▶ Problem to solve
Reproduce every line of the listing below verbatim, from start to end.

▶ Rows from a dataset

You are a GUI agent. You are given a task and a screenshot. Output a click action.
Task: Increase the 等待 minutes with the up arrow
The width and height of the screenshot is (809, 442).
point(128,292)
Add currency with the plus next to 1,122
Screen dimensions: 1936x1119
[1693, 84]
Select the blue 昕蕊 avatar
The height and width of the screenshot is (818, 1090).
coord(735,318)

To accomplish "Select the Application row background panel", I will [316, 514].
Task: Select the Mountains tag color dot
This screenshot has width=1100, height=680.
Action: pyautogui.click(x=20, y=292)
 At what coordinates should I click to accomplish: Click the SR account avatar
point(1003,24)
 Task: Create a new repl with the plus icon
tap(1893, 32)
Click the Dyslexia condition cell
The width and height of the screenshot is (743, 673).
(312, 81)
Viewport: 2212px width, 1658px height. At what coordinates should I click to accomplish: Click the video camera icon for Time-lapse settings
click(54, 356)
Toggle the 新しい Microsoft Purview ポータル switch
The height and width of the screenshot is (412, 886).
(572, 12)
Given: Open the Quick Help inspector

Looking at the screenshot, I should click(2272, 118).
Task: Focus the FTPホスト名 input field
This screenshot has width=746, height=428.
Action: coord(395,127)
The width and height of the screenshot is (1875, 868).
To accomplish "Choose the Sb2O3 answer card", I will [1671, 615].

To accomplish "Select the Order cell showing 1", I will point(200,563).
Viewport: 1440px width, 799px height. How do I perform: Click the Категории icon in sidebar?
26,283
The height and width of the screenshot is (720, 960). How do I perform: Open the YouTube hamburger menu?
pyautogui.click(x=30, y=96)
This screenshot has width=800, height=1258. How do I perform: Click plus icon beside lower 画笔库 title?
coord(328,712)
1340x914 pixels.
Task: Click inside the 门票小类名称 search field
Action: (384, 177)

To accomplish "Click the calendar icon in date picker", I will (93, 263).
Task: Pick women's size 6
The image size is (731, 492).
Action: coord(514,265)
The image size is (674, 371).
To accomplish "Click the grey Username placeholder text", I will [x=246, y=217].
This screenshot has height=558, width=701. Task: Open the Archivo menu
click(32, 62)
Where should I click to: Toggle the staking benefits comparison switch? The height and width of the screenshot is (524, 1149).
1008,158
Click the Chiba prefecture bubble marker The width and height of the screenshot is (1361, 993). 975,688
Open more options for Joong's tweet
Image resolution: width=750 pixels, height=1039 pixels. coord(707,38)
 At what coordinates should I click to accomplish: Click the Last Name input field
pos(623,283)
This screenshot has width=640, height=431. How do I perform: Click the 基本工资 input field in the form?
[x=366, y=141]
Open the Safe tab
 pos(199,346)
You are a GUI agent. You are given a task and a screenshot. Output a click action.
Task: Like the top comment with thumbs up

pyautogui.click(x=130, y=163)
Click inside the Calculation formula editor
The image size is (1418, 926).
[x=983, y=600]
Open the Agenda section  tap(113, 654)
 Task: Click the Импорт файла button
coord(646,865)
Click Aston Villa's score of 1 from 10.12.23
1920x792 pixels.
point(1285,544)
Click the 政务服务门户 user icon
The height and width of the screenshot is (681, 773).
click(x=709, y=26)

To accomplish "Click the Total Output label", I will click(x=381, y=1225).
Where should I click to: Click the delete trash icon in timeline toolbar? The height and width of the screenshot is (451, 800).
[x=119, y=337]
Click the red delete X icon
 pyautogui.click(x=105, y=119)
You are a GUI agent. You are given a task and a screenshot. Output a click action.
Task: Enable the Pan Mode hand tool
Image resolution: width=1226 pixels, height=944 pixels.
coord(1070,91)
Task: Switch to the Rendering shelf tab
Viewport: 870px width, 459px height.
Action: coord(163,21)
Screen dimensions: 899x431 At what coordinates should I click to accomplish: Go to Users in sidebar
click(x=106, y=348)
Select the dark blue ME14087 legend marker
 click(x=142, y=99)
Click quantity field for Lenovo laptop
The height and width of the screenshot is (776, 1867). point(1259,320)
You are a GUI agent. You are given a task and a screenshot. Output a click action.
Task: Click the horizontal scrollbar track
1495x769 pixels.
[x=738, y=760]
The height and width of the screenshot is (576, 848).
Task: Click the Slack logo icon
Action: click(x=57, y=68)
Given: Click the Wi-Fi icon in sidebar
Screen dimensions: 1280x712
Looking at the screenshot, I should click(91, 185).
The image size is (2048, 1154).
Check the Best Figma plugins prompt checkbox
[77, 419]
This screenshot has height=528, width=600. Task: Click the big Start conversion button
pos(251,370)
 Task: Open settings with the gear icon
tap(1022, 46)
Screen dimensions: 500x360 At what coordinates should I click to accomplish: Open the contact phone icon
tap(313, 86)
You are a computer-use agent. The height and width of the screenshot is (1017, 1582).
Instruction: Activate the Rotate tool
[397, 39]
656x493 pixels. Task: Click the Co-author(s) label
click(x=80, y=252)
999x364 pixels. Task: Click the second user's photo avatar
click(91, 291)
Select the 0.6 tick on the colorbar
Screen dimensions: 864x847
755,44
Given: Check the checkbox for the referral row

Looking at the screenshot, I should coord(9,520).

▶ Exercise output
You are a GUI agent. You are given a task and a screenshot. Output a click action.
Task: Increase the 等待 minutes with the up arrow
The width and height of the screenshot is (809, 442).
point(128,292)
Add currency with the plus next to 1,122
Screen dimensions: 1936x1119
[1693, 84]
Select the blue 昕蕊 avatar
The height and width of the screenshot is (818, 1090).
coord(735,318)

To accomplish "Select the Application row background panel", I will [316, 514].
Task: Select the Mountains tag color dot
This screenshot has width=1100, height=680.
Action: pyautogui.click(x=20, y=292)
 At what coordinates should I click to accomplish: Click the SR account avatar
point(1003,24)
 Task: Create a new repl with the plus icon
tap(1893, 32)
Click the Dyslexia condition cell
The width and height of the screenshot is (743, 673).
(312, 81)
Viewport: 2212px width, 1658px height. At what coordinates should I click to accomplish: Click the video camera icon for Time-lapse settings
click(54, 356)
Toggle the 新しい Microsoft Purview ポータル switch
The height and width of the screenshot is (412, 886).
(572, 12)
Given: Open the Quick Help inspector

Looking at the screenshot, I should click(2272, 118).
Task: Focus the FTPホスト名 input field
This screenshot has width=746, height=428.
Action: coord(395,127)
The width and height of the screenshot is (1875, 868).
To accomplish "Choose the Sb2O3 answer card", I will [1671, 615].

To accomplish "Select the Order cell showing 1", I will point(200,563).
Viewport: 1440px width, 799px height. How do I perform: Click the Категории icon in sidebar?
26,283
The height and width of the screenshot is (720, 960). How do I perform: Open the YouTube hamburger menu?
pyautogui.click(x=30, y=96)
This screenshot has width=800, height=1258. How do I perform: Click plus icon beside lower 画笔库 title?
coord(328,712)
1340x914 pixels.
Task: Click inside the 门票小类名称 search field
Action: (384, 177)

To accomplish "Click the calendar icon in date picker", I will (93, 263).
Task: Pick women's size 6
The image size is (731, 492).
Action: coord(514,265)
The image size is (674, 371).
To accomplish "Click the grey Username placeholder text", I will [x=246, y=217].
This screenshot has height=558, width=701. Task: Open the Archivo menu
click(32, 62)
Where should I click to: Toggle the staking benefits comparison switch? The height and width of the screenshot is (524, 1149).
1008,158
Click the Chiba prefecture bubble marker The width and height of the screenshot is (1361, 993). 975,688
Open more options for Joong's tweet
Image resolution: width=750 pixels, height=1039 pixels. coord(707,38)
 At what coordinates should I click to accomplish: Click the Last Name input field
pos(623,283)
This screenshot has width=640, height=431. How do I perform: Click the 基本工资 input field in the form?
[x=366, y=141]
Open the Safe tab
 pos(199,346)
You are a GUI agent. You are given a task and a screenshot. Output a click action.
Task: Like the top comment with thumbs up

pyautogui.click(x=130, y=163)
Click inside the Calculation formula editor
The image size is (1418, 926).
[x=983, y=600]
Open the Agenda section  tap(113, 654)
 Task: Click the Импорт файла button
coord(646,865)
Click Aston Villa's score of 1 from 10.12.23
1920x792 pixels.
point(1285,544)
Click the 政务服务门户 user icon
The height and width of the screenshot is (681, 773).
click(x=709, y=26)

To accomplish "Click the Total Output label", I will click(x=381, y=1225).
Where should I click to: Click the delete trash icon in timeline toolbar? The height and width of the screenshot is (451, 800).
[x=119, y=337]
Click the red delete X icon
 pyautogui.click(x=105, y=119)
You are a GUI agent. You are given a task and a screenshot. Output a click action.
Task: Enable the Pan Mode hand tool
Image resolution: width=1226 pixels, height=944 pixels.
coord(1070,91)
Task: Switch to the Rendering shelf tab
Viewport: 870px width, 459px height.
Action: coord(163,21)
Screen dimensions: 899x431 At what coordinates should I click to accomplish: Go to Users in sidebar
click(x=106, y=348)
Select the dark blue ME14087 legend marker
 click(x=142, y=99)
Click quantity field for Lenovo laptop
The height and width of the screenshot is (776, 1867). point(1259,320)
You are a GUI agent. You are given a task and a screenshot. Output a click action.
Task: Click the horizontal scrollbar track
1495x769 pixels.
[x=738, y=760]
The height and width of the screenshot is (576, 848).
Task: Click the Slack logo icon
Action: click(x=57, y=68)
Given: Click the Wi-Fi icon in sidebar
Screen dimensions: 1280x712
Looking at the screenshot, I should click(91, 185).
The image size is (2048, 1154).
Check the Best Figma plugins prompt checkbox
[77, 419]
This screenshot has height=528, width=600. Task: Click the big Start conversion button
pos(251,370)
 Task: Open settings with the gear icon
tap(1022, 46)
Screen dimensions: 500x360 At what coordinates should I click to accomplish: Open the contact phone icon
tap(313, 86)
You are a computer-use agent. The height and width of the screenshot is (1017, 1582).
Instruction: Activate the Rotate tool
[397, 39]
656x493 pixels. Task: Click the Co-author(s) label
click(x=80, y=252)
999x364 pixels. Task: Click the second user's photo avatar
click(91, 291)
Select the 0.6 tick on the colorbar
Screen dimensions: 864x847
755,44
Given: Check the checkbox for the referral row

Looking at the screenshot, I should coord(9,520).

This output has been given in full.